Russia bites the bullet and rallies to defend
West Australian, Page: 73. Saturday, 24 October 2009
Russia has been a major market for counterfeit music, movies and computer programs from around the world, but at least one Russian product has been pirated worldwide: the Kalashnikov assault rifle.
Russia will step up action to defend the copyright of the Kalashnikov, which is made without licence by dozens of manufacturers around the world, Anatoly Isaikin, the chief of the nation’s arms-trading monopoly said.
The Kalashnikov has become the world’s most widely distributed weapon, with some 100 million made in 60 years of production, but only about half of them are the genuine, locally made article.
The counterfeit production of Kalashnikovs outside Russia has caused financial losses, tarnished the brand because of poor quality and dented the country’s prestige abroad, Mr Isaikin said.
“Their quality bears no comparison to a Kalashnikov produced in Russia,” Mr Isaikin said at a shooting range in the town of Klimovsk, 25km south of Moscow Mr Isaikin said his company, Rosoboronexport, was working to draft agreements with foreign countries that would protect copyright for Kalashnikovs and other Russian weapons. There are about 30 foreign manufacturers who are currently making Kalashnikovs, he said.
It was not until 1997 that the Izhmash factory in the Ural Mountains city of Izhevsk, which makes Kalashnikovs, secured a state patent for the weapon and began pressing foreign manufacturers to respect its copyright.
Izhmash director Vladimir Grodetsky said the company has faced an uphill battle, losing an estimated $US400 million ($430 million) to $US500 million a year from counterfeit Kalashnikov makers.
He said that Venezuela, which has struck a deal to buy 100,000 rifles and produce more under licence, is now the only fully legitimate licence holder. Other Kalashnikov makers, including East European nations and China, have signalled readiness to respect Russian copyright but have said that the deals should be negotiated on a government level, Mr Grodetsky said.
Mr Isaikin wouldn’t say how long it could take to negotiate such a deal with China, a major maker of Kalashnikovs.
The Soviet Union provided China with weapons technology until the two communist giants turned into bitter rivals in the 1 960s.

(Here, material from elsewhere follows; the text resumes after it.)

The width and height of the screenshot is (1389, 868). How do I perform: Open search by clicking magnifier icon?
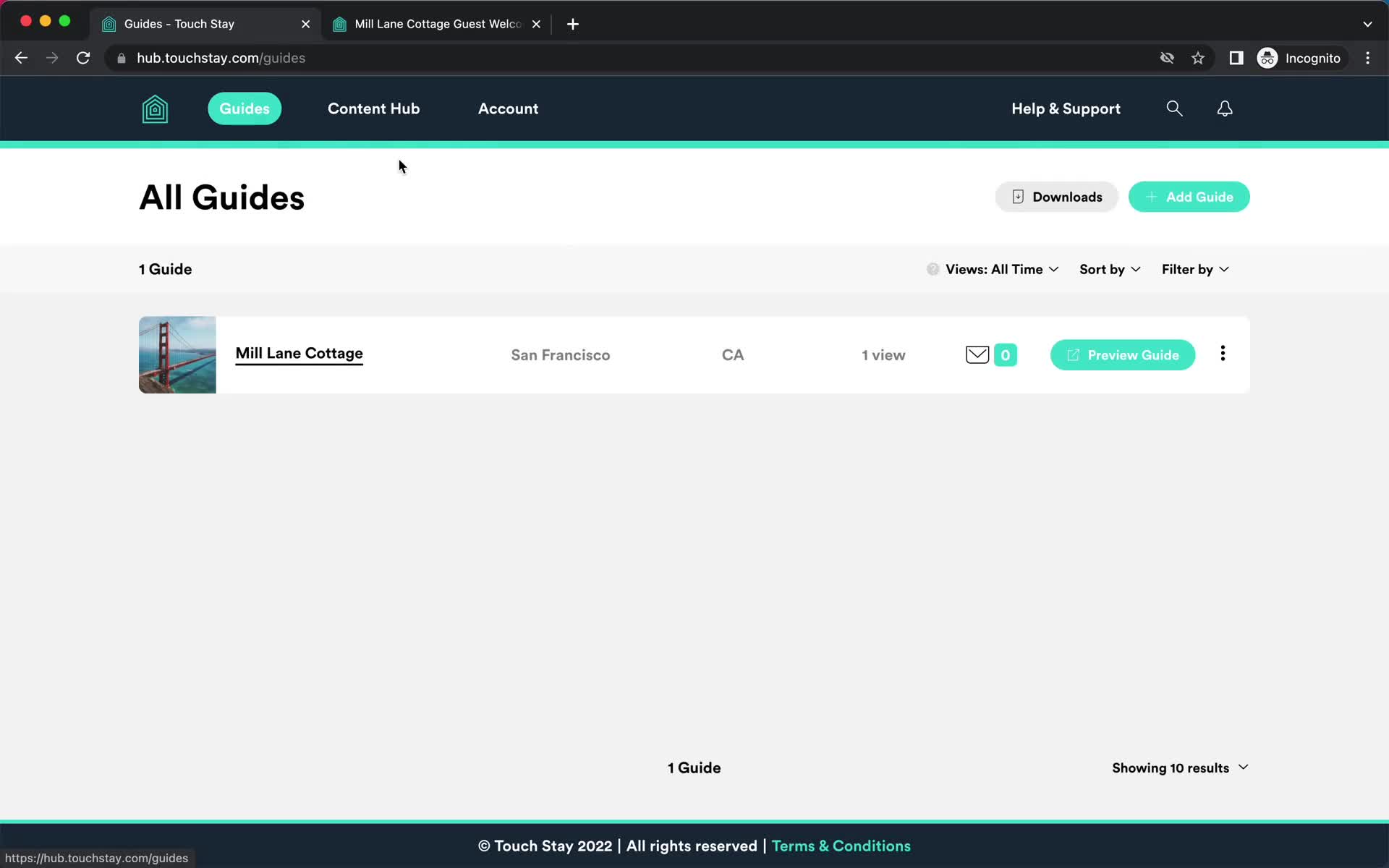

Moscow and Beijing rebuilt their ties in the early 1 990s, and China again became a top customer for Russian weapons, buying fighter jets, missiles, destroyers and submarines worth billions of dollars.
But China has reduced purchases of Russian weapons in recent years and started producing unlicenced copies of some of them, including the Su-27 fighter jet, signalling that Russia may find it hard to defend its copyright.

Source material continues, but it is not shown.